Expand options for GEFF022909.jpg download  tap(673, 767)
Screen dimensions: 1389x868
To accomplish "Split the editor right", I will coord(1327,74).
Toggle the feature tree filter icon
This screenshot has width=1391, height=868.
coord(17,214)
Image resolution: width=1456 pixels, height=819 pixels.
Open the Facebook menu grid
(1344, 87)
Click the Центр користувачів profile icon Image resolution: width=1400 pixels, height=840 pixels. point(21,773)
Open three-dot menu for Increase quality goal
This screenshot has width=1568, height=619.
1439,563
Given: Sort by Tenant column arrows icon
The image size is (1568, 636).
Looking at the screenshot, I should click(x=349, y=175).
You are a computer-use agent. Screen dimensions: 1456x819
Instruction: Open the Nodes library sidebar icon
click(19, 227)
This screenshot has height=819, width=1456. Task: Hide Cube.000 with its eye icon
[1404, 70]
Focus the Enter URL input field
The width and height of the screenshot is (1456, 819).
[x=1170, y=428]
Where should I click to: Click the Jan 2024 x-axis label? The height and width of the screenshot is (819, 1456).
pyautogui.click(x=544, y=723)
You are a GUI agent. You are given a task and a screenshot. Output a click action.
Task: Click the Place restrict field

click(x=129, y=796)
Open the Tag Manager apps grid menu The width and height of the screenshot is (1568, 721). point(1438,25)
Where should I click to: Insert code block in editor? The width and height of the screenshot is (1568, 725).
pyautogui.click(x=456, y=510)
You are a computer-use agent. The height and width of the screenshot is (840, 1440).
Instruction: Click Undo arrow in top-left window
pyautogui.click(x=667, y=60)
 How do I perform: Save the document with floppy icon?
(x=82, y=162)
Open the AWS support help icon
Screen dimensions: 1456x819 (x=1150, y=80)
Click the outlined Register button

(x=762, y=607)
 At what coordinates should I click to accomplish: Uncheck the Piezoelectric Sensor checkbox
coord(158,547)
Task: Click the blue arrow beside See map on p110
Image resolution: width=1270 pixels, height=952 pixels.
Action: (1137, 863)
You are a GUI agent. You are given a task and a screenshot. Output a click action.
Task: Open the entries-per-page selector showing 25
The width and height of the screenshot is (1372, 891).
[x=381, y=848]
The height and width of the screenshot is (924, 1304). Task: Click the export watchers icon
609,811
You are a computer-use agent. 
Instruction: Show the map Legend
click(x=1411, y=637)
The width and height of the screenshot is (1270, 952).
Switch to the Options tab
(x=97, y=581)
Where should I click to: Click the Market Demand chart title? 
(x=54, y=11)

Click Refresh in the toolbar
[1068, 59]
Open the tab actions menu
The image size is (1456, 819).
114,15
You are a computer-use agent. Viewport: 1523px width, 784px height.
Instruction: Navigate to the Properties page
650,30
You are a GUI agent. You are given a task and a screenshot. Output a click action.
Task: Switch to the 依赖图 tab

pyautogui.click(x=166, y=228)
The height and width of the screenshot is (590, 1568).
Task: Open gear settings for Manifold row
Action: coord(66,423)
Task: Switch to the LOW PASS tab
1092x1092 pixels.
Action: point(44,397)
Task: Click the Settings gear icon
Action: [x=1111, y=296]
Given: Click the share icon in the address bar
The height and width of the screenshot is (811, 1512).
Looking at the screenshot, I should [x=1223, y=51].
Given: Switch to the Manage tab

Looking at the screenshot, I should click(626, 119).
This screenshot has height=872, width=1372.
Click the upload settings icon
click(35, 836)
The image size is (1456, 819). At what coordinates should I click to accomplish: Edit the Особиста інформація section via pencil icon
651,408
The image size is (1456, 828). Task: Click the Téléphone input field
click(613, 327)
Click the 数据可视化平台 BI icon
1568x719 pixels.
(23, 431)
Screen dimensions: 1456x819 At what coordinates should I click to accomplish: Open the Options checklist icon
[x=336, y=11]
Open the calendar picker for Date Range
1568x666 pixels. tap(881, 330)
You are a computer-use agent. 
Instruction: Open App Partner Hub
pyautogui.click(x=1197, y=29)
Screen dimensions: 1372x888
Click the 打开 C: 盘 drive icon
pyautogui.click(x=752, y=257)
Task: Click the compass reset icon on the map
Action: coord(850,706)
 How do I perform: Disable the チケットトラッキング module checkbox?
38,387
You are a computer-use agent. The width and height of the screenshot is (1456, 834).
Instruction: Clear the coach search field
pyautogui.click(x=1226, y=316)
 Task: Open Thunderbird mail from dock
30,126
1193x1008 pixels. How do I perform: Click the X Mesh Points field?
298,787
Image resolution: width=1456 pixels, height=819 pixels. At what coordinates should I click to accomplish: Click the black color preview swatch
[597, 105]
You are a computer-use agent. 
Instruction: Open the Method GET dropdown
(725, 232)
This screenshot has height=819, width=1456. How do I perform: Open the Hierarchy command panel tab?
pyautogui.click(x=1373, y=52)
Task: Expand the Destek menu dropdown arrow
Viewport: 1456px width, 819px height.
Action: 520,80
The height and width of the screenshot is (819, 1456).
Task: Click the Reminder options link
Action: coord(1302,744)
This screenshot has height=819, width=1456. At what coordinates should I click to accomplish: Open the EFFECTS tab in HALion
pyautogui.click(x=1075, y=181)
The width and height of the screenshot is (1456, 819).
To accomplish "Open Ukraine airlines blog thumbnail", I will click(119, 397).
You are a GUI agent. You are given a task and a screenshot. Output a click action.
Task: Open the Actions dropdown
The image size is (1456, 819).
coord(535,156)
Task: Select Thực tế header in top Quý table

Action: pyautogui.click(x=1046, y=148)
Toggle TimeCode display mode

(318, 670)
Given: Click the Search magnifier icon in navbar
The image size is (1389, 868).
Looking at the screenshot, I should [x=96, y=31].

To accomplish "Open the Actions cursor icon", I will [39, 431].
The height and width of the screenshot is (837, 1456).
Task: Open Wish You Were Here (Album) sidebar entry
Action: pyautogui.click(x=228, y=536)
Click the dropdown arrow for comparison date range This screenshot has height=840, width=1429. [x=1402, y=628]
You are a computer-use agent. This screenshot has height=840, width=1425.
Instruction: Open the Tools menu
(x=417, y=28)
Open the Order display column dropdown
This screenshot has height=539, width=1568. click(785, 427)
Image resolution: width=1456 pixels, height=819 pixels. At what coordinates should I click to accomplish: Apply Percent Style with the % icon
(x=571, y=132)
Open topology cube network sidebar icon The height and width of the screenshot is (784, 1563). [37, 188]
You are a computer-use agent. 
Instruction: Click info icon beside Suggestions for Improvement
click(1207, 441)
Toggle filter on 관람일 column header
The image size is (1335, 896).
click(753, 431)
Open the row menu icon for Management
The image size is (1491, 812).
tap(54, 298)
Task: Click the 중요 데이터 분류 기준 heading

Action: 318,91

——

What you are asked to do ▸ Copy the material above so that it matches line for line.

Solution for this task ▸
Expand options for GEFF022909.jpg download  tap(673, 767)
Screen dimensions: 1389x868
To accomplish "Split the editor right", I will coord(1327,74).
Toggle the feature tree filter icon
This screenshot has width=1391, height=868.
coord(17,214)
Image resolution: width=1456 pixels, height=819 pixels.
Open the Facebook menu grid
(1344, 87)
Click the Центр користувачів profile icon Image resolution: width=1400 pixels, height=840 pixels. point(21,773)
Open three-dot menu for Increase quality goal
This screenshot has width=1568, height=619.
1439,563
Given: Sort by Tenant column arrows icon
The image size is (1568, 636).
Looking at the screenshot, I should click(x=349, y=175).
You are a computer-use agent. Screen dimensions: 1456x819
Instruction: Open the Nodes library sidebar icon
click(19, 227)
This screenshot has height=819, width=1456. Task: Hide Cube.000 with its eye icon
[1404, 70]
Focus the Enter URL input field
The width and height of the screenshot is (1456, 819).
[x=1170, y=428]
Where should I click to: Click the Jan 2024 x-axis label? The height and width of the screenshot is (819, 1456).
pyautogui.click(x=544, y=723)
You are a GUI agent. You are given a task and a screenshot. Output a click action.
Task: Click the Place restrict field

click(x=129, y=796)
Open the Tag Manager apps grid menu The width and height of the screenshot is (1568, 721). point(1438,25)
Where should I click to: Insert code block in editor? The width and height of the screenshot is (1568, 725).
pyautogui.click(x=456, y=510)
You are a computer-use agent. The height and width of the screenshot is (840, 1440).
Instruction: Click Undo arrow in top-left window
pyautogui.click(x=667, y=60)
 How do I perform: Save the document with floppy icon?
(x=82, y=162)
Open the AWS support help icon
Screen dimensions: 1456x819 (x=1150, y=80)
Click the outlined Register button

(x=762, y=607)
 At what coordinates should I click to accomplish: Uncheck the Piezoelectric Sensor checkbox
coord(158,547)
Task: Click the blue arrow beside See map on p110
Image resolution: width=1270 pixels, height=952 pixels.
Action: (1137, 863)
You are a GUI agent. You are given a task and a screenshot. Output a click action.
Task: Open the entries-per-page selector showing 25
The width and height of the screenshot is (1372, 891).
[x=381, y=848]
The height and width of the screenshot is (924, 1304). Task: Click the export watchers icon
609,811
You are a computer-use agent. 
Instruction: Show the map Legend
click(x=1411, y=637)
The width and height of the screenshot is (1270, 952).
Switch to the Options tab
(x=97, y=581)
Where should I click to: Click the Market Demand chart title? 
(x=54, y=11)

Click Refresh in the toolbar
[1068, 59]
Open the tab actions menu
The image size is (1456, 819).
114,15
You are a computer-use agent. Viewport: 1523px width, 784px height.
Instruction: Navigate to the Properties page
650,30
You are a GUI agent. You are given a task and a screenshot. Output a click action.
Task: Switch to the 依赖图 tab

pyautogui.click(x=166, y=228)
The height and width of the screenshot is (590, 1568).
Task: Open gear settings for Manifold row
Action: coord(66,423)
Task: Switch to the LOW PASS tab
1092x1092 pixels.
Action: point(44,397)
Task: Click the Settings gear icon
Action: [x=1111, y=296]
Given: Click the share icon in the address bar
The height and width of the screenshot is (811, 1512).
Looking at the screenshot, I should [x=1223, y=51].
Given: Switch to the Manage tab

Looking at the screenshot, I should click(626, 119).
This screenshot has height=872, width=1372.
Click the upload settings icon
click(35, 836)
The image size is (1456, 819). At what coordinates should I click to accomplish: Edit the Особиста інформація section via pencil icon
651,408
The image size is (1456, 828). Task: Click the Téléphone input field
click(613, 327)
Click the 数据可视化平台 BI icon
1568x719 pixels.
(23, 431)
Screen dimensions: 1456x819 At what coordinates should I click to accomplish: Open the Options checklist icon
[x=336, y=11]
Open the calendar picker for Date Range
1568x666 pixels. tap(881, 330)
You are a computer-use agent. 
Instruction: Open App Partner Hub
pyautogui.click(x=1197, y=29)
Screen dimensions: 1372x888
Click the 打开 C: 盘 drive icon
pyautogui.click(x=752, y=257)
Task: Click the compass reset icon on the map
Action: coord(850,706)
 How do I perform: Disable the チケットトラッキング module checkbox?
38,387
You are a computer-use agent. The width and height of the screenshot is (1456, 834).
Instruction: Clear the coach search field
pyautogui.click(x=1226, y=316)
 Task: Open Thunderbird mail from dock
30,126
1193x1008 pixels. How do I perform: Click the X Mesh Points field?
298,787
Image resolution: width=1456 pixels, height=819 pixels. At what coordinates should I click to accomplish: Click the black color preview swatch
[597, 105]
You are a computer-use agent. 
Instruction: Open the Method GET dropdown
(725, 232)
This screenshot has height=819, width=1456. How do I perform: Open the Hierarchy command panel tab?
pyautogui.click(x=1373, y=52)
Task: Expand the Destek menu dropdown arrow
Viewport: 1456px width, 819px height.
Action: 520,80
The height and width of the screenshot is (819, 1456).
Task: Click the Reminder options link
Action: coord(1302,744)
This screenshot has height=819, width=1456. At what coordinates should I click to accomplish: Open the EFFECTS tab in HALion
pyautogui.click(x=1075, y=181)
The width and height of the screenshot is (1456, 819).
To accomplish "Open Ukraine airlines blog thumbnail", I will click(119, 397).
You are a GUI agent. You are given a task and a screenshot. Output a click action.
Task: Open the Actions dropdown
The image size is (1456, 819).
coord(535,156)
Task: Select Thực tế header in top Quý table

Action: pyautogui.click(x=1046, y=148)
Toggle TimeCode display mode

(318, 670)
Given: Click the Search magnifier icon in navbar
The image size is (1389, 868).
Looking at the screenshot, I should [x=96, y=31].

To accomplish "Open the Actions cursor icon", I will [39, 431].
The height and width of the screenshot is (837, 1456).
Task: Open Wish You Were Here (Album) sidebar entry
Action: pyautogui.click(x=228, y=536)
Click the dropdown arrow for comparison date range This screenshot has height=840, width=1429. [x=1402, y=628]
You are a computer-use agent. This screenshot has height=840, width=1425.
Instruction: Open the Tools menu
(x=417, y=28)
Open the Order display column dropdown
This screenshot has height=539, width=1568. click(785, 427)
Image resolution: width=1456 pixels, height=819 pixels. At what coordinates should I click to accomplish: Apply Percent Style with the % icon
(x=571, y=132)
Open topology cube network sidebar icon The height and width of the screenshot is (784, 1563). [37, 188]
You are a computer-use agent. 
Instruction: Click info icon beside Suggestions for Improvement
click(1207, 441)
Toggle filter on 관람일 column header
The image size is (1335, 896).
click(753, 431)
Open the row menu icon for Management
The image size is (1491, 812).
tap(54, 298)
Task: Click the 중요 데이터 분류 기준 heading

Action: 318,91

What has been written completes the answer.